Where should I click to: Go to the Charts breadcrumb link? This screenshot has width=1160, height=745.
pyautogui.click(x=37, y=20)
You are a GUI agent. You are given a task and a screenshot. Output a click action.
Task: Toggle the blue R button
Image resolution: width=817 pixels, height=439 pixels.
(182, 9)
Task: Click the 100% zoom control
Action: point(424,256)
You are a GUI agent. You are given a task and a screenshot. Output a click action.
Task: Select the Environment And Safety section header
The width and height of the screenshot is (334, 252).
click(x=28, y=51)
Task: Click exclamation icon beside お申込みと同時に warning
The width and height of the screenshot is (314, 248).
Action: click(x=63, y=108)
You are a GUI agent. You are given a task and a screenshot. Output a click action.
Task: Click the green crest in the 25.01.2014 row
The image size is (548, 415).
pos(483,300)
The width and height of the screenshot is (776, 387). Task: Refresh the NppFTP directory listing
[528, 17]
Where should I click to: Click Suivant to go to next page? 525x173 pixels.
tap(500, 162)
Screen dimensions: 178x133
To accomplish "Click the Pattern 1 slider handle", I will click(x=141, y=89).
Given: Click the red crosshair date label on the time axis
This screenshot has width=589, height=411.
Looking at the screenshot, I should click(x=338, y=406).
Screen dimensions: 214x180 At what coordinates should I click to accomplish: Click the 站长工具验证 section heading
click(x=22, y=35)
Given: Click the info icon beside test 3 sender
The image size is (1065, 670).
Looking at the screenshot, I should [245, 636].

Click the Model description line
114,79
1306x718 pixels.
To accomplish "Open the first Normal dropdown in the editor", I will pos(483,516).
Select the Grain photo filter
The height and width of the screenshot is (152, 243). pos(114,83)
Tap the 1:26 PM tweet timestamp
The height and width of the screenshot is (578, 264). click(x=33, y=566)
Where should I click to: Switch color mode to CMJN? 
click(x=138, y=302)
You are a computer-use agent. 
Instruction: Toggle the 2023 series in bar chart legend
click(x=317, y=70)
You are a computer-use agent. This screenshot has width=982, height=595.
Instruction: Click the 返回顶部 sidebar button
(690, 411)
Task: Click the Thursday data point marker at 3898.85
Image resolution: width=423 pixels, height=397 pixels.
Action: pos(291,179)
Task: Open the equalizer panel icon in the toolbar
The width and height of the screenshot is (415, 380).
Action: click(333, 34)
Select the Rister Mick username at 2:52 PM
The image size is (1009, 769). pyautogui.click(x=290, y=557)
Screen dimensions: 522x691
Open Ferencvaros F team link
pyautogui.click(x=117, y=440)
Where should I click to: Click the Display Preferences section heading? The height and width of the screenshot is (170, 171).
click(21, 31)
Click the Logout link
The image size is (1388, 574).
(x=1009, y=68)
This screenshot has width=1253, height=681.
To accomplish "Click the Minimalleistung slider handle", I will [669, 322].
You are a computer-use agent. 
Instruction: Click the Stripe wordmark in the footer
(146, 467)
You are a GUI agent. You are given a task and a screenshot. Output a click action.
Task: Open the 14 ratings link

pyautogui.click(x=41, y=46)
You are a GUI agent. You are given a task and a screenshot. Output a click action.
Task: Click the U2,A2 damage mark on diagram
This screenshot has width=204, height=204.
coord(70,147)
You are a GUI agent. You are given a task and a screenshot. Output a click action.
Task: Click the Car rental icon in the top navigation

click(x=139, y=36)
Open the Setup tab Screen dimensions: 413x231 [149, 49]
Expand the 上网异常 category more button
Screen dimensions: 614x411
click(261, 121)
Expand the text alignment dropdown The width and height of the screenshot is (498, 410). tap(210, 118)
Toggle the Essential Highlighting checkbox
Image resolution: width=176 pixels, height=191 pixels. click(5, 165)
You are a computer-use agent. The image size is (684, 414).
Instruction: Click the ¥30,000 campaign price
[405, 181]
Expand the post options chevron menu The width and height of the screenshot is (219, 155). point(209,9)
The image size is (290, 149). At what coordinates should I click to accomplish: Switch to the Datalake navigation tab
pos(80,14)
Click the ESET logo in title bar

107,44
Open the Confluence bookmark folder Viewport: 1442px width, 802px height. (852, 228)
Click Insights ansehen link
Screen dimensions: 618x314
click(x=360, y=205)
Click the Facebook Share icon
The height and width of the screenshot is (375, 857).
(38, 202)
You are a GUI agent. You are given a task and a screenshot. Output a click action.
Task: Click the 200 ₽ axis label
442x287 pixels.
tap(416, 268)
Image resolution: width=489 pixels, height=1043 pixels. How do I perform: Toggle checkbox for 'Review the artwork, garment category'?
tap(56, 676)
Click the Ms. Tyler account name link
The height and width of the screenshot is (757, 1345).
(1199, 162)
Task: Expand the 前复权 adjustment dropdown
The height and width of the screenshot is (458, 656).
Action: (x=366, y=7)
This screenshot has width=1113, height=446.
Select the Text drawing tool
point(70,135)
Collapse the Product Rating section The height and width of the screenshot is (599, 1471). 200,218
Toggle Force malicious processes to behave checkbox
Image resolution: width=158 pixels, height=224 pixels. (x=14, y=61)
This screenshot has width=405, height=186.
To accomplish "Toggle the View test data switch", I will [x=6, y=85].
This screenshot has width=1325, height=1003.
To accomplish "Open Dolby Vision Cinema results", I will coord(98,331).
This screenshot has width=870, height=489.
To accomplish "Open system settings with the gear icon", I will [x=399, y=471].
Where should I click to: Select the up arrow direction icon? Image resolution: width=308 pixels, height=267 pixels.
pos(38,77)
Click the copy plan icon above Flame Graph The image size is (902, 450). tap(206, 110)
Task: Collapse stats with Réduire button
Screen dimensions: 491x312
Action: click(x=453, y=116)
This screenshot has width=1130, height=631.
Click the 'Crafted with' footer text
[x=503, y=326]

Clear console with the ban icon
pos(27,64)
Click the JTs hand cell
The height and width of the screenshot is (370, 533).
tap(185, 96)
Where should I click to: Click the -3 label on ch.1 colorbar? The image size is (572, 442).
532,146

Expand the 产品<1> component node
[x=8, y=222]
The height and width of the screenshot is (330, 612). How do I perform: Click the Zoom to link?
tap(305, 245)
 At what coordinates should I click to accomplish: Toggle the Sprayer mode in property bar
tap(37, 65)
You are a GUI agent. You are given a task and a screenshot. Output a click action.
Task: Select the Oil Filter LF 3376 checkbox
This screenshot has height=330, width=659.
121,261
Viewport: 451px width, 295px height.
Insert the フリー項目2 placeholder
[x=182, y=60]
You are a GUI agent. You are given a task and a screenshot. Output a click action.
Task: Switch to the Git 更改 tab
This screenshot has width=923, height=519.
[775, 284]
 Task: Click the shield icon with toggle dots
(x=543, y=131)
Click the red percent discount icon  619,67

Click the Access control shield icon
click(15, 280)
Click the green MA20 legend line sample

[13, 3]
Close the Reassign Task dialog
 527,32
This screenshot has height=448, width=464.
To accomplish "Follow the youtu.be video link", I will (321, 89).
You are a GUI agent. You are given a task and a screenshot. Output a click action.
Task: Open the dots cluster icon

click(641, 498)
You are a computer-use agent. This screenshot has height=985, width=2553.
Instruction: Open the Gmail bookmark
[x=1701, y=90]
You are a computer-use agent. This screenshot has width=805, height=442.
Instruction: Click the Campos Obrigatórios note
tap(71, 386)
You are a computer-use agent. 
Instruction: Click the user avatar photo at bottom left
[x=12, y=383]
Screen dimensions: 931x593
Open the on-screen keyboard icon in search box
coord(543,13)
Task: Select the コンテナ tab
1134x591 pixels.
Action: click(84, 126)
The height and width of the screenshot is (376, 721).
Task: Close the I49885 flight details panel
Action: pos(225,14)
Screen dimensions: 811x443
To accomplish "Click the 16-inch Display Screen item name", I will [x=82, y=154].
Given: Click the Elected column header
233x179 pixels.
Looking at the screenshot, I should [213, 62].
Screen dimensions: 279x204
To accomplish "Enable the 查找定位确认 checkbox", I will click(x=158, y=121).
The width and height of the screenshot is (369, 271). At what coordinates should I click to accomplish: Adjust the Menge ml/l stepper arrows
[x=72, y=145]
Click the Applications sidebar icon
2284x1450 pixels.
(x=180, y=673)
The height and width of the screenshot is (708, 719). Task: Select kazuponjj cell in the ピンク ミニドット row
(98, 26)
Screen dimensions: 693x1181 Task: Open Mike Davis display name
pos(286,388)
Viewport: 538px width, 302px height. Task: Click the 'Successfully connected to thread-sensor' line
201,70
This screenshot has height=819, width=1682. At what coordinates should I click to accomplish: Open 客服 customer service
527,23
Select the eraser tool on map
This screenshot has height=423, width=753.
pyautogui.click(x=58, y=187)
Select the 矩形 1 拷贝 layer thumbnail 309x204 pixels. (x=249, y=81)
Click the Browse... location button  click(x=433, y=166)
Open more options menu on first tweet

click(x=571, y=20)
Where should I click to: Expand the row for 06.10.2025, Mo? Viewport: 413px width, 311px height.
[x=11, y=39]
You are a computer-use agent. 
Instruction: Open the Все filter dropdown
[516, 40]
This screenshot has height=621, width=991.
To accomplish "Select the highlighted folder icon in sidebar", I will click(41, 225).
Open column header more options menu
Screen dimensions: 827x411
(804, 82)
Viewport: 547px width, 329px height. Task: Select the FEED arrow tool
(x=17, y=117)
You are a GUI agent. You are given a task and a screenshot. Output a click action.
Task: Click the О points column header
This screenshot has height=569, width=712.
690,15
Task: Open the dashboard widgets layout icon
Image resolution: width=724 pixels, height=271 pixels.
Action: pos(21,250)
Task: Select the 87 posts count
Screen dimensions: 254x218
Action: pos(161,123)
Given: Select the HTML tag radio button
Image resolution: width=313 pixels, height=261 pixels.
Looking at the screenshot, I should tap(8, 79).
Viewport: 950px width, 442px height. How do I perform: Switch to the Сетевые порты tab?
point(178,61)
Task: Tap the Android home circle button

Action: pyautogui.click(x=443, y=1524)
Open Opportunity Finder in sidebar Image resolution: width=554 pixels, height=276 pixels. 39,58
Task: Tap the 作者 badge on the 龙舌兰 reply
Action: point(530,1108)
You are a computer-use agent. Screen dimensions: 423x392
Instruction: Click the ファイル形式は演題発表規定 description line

■ **Task to carry out**:
Can you convert the data, from its start through the line containing "Action: point(424,256)", into a JSON list of strings with one string per line and blank lines left out?

■ **Problem solution**:
[
  "Where should I click to: Go to the Charts breadcrumb link? This screenshot has width=1160, height=745.",
  "pyautogui.click(x=37, y=20)",
  "You are a GUI agent. You are given a task and a screenshot. Output a click action.",
  "Task: Toggle the blue R button",
  "Image resolution: width=817 pixels, height=439 pixels.",
  "(182, 9)",
  "Task: Click the 100% zoom control",
  "Action: point(424,256)"
]